Sub-oclusion intestinal y desnutricion severa en esclerosis sistemica sin esclerodermia

Systemic sclerosis sine Scleroderma is an uncommon form of systemic compromise of this disease, in the abscense of cutaneous manifestations. We present the case of a 71 years-old woman, body mass index (BMI) in 16.9 kg/m2, with history of hypothyroidism and chronic constipation, who goes to the emergency with pain, abdominal bloating, and nausea. An abdominopelvic tomography was made, reporting a collapse of the gastric chamber, some segments of intestinal loops distended with signs of fecalization in the small intestine.

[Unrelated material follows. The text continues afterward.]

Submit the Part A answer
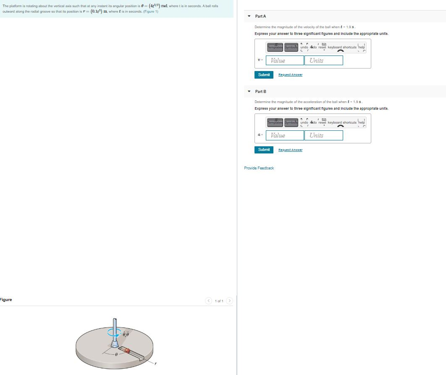Screen dimensions: 446x375 [264, 74]
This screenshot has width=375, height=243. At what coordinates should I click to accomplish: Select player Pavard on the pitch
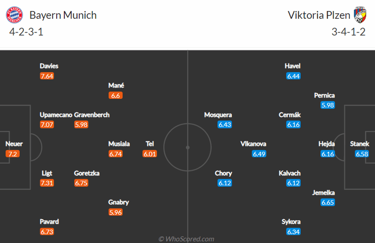(x=49, y=222)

A colonoscopy described severe dolicocolon. We observed indurated plaques in left elbow and in both buttocks. Lab tests: ANA 1/640 with anticentromeric pattern, anticentromere antibodies = 227 U/mL (0-25), Anti-SCL-70 = 1.9 U/mL (0-25), anti-RNP = 0.1 U/mL (0-25). Peri-ungueal cappilaroscopy 200x showed mega capillaries. Clinical diagnosis was systemic sclerosis sine scleroderma. We initiated treatment with a high-fiber diet and parenteral nutrition for a week. The patient evolution was favorable.